Data:
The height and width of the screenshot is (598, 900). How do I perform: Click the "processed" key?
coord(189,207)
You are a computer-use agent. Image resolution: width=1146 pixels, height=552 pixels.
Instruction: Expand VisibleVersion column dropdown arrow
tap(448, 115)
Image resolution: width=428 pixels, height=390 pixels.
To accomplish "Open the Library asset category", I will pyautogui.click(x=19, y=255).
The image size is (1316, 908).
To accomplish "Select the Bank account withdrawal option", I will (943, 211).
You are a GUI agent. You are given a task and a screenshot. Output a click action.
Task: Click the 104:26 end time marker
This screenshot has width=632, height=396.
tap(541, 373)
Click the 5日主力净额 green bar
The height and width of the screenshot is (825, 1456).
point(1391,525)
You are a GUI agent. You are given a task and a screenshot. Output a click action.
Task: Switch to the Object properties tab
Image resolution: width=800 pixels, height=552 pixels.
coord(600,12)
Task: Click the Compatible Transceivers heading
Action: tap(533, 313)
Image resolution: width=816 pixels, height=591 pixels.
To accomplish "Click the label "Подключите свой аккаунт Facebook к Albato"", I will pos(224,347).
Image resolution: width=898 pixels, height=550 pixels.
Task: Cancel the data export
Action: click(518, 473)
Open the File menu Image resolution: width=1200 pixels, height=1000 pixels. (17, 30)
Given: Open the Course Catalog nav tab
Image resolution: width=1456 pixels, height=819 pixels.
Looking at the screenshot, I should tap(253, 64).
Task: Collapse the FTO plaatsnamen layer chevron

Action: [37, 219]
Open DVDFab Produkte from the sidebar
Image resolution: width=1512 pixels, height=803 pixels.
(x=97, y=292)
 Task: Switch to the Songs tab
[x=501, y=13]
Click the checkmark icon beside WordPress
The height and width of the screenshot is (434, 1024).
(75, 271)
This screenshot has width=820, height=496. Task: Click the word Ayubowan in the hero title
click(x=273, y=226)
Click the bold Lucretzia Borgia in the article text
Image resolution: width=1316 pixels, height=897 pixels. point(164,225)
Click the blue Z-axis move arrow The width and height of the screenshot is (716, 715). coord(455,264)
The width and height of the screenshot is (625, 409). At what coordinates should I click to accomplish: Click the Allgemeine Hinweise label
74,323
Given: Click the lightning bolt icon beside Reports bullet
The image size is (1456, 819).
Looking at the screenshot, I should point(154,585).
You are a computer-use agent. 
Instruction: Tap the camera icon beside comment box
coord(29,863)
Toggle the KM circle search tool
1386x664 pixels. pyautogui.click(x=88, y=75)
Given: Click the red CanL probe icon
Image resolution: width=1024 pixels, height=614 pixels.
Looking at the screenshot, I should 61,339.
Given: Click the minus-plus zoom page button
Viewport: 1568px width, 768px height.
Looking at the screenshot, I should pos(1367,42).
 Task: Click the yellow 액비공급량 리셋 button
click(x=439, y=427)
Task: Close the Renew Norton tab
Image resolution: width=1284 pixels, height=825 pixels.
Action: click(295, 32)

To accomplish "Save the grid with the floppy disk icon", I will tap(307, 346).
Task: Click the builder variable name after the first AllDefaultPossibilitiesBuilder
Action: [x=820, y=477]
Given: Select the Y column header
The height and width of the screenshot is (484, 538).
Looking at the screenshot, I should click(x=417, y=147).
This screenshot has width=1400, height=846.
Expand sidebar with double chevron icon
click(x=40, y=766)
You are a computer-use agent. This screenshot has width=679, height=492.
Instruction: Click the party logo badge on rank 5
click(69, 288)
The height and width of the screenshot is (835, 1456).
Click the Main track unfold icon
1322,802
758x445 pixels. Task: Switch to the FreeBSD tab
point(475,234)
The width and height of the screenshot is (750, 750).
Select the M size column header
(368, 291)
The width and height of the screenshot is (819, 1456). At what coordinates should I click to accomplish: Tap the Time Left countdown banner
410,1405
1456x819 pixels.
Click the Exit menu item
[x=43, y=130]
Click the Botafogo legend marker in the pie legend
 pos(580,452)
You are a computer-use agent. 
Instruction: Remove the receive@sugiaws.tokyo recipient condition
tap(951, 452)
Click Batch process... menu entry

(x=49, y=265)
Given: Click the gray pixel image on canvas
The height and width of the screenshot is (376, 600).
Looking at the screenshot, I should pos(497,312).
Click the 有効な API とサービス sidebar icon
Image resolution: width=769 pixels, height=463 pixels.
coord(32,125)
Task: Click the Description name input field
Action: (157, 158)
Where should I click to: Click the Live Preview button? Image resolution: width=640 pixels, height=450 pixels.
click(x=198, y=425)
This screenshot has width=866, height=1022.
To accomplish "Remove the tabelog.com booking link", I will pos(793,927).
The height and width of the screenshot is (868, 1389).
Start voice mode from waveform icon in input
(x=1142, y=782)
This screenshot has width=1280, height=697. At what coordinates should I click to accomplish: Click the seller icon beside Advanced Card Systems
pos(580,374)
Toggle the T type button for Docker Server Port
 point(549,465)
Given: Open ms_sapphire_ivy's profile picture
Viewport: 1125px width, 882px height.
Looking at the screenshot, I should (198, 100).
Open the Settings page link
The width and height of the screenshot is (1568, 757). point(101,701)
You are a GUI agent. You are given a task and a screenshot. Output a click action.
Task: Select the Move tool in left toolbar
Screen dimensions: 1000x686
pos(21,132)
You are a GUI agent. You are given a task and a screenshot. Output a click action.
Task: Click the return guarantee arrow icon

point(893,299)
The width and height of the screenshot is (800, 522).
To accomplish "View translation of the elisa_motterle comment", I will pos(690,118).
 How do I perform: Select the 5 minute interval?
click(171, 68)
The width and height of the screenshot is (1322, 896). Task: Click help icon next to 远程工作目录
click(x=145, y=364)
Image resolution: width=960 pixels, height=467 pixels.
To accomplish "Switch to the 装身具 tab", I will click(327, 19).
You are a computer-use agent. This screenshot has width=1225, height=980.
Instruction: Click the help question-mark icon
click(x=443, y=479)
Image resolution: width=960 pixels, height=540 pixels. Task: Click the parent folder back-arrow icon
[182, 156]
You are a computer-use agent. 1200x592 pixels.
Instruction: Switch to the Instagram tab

Exercise: Copy verbatim every line of the entries, from the first line through the line containing "Action: tap(533, 313)", with both ends included.

Response:
The height and width of the screenshot is (598, 900). How do I perform: Click the "processed" key?
coord(189,207)
You are a computer-use agent. Image resolution: width=1146 pixels, height=552 pixels.
Instruction: Expand VisibleVersion column dropdown arrow
tap(448, 115)
Image resolution: width=428 pixels, height=390 pixels.
To accomplish "Open the Library asset category", I will pyautogui.click(x=19, y=255).
The image size is (1316, 908).
To accomplish "Select the Bank account withdrawal option", I will (943, 211).
You are a GUI agent. You are given a task and a screenshot. Output a click action.
Task: Click the 104:26 end time marker
This screenshot has width=632, height=396.
tap(541, 373)
Click the 5日主力净额 green bar
The height and width of the screenshot is (825, 1456).
point(1391,525)
You are a GUI agent. You are given a task and a screenshot. Output a click action.
Task: Switch to the Object properties tab
Image resolution: width=800 pixels, height=552 pixels.
coord(600,12)
Task: Click the Compatible Transceivers heading
Action: tap(533, 313)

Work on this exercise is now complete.